- Guoqing Township Location in Yunnan.
- Coordinates: 22°38′13″N 101°52′04″E﻿ / ﻿22.63694°N 101.86778°E
- Country: People's Republic of China
- Province: Yunnan
- Prefecture-level city: Pu'er City
- Autonomous county: Jiangcheng Hani and Yi Autonomous County

Area
- • Total: 355.19 km^{2} (137.14 sq mi)

Population (2017)
- • Total: 13,381
- • Density: 37.673/km^{2} (97.572/sq mi)
- Time zone: UTC+08:00 (China Standard)
- Postal code: 665999
- Area code: 0879

= Guoqing Township =

Guoqing Township (国庆乡 (國慶鄉, Guóqìng Xiāng)) is a township in Jiangcheng Hani and Yi Autonomous County, Yunnan, China. As of the 2017 census it had a population of 13,381 and an area of 355.19 km2.

==Administrative division==
As of 2016, the township is divided into six villages:
- Medeng (么等村)
- Luojie (络捷村)
- Tianfang (田房村)
- Heping (和平村)
- Habo (哈播村)
- Gale (嘎勒村)

==Geography==
The township is situated at the central Jiangcheng Hani and Yi Autonomous County.

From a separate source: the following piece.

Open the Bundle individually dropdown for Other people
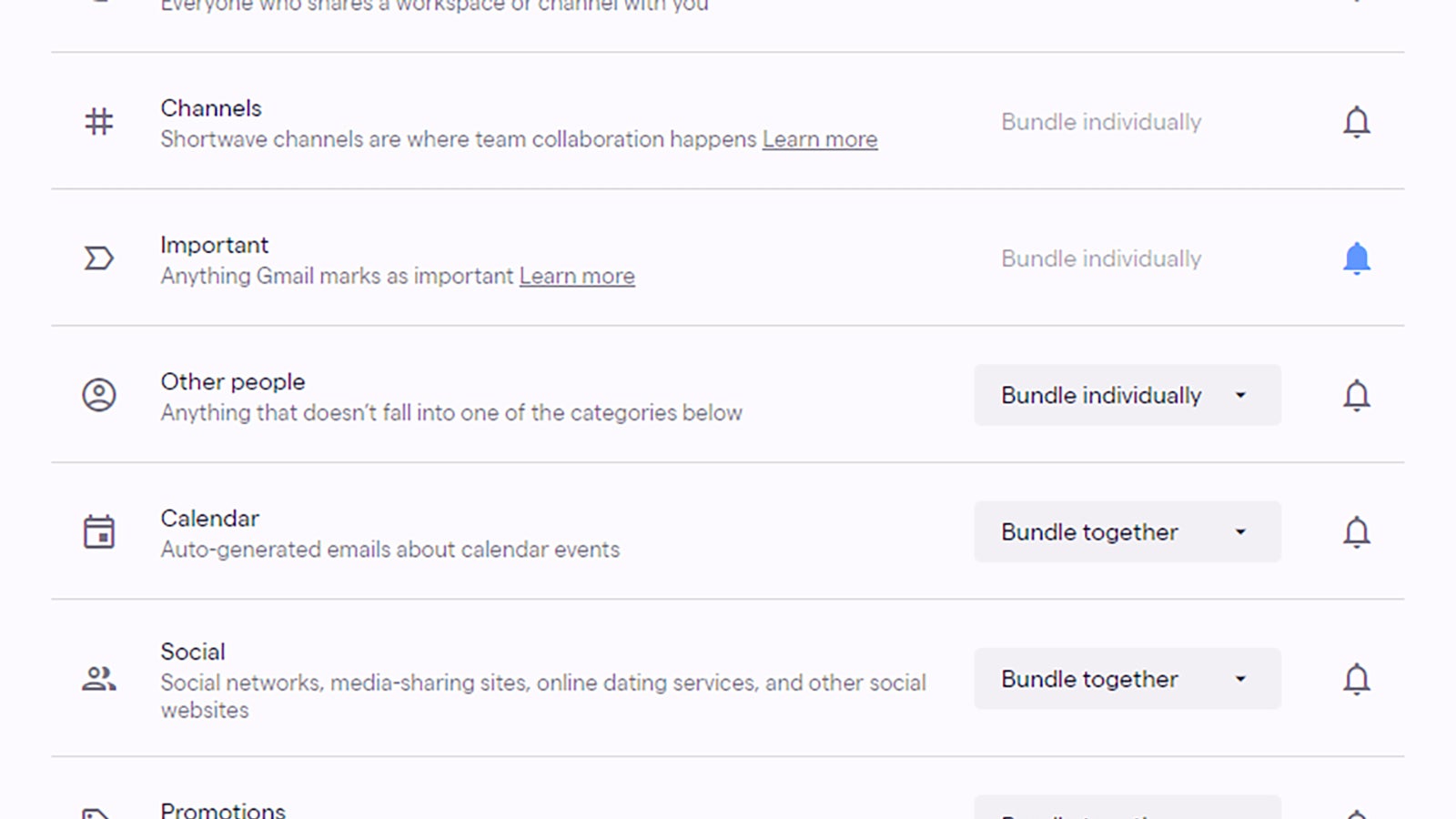The height and width of the screenshot is (819, 1456). click(1127, 395)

The town shares a border with Baozang Town to the west, Qushui Town to the east, Jiahe Township to the north, and Menglie Town to the south.

The township enjoys a subtropical monsoon humid climate, with an average annual temperature of 18.2 C and total annual rainfall of 2150 mm.

==Economy==
The economy of the township has a predominantly agricultural orientation, including farming and pig-breeding. Tea and sugarcane are the economic plants of this region.

==Demographics==

As of 2017, the National Bureau of Statistics of China estimates the township's population now to be 13,381.

==Transportation==
The National Highway G219 passes across the township north to south.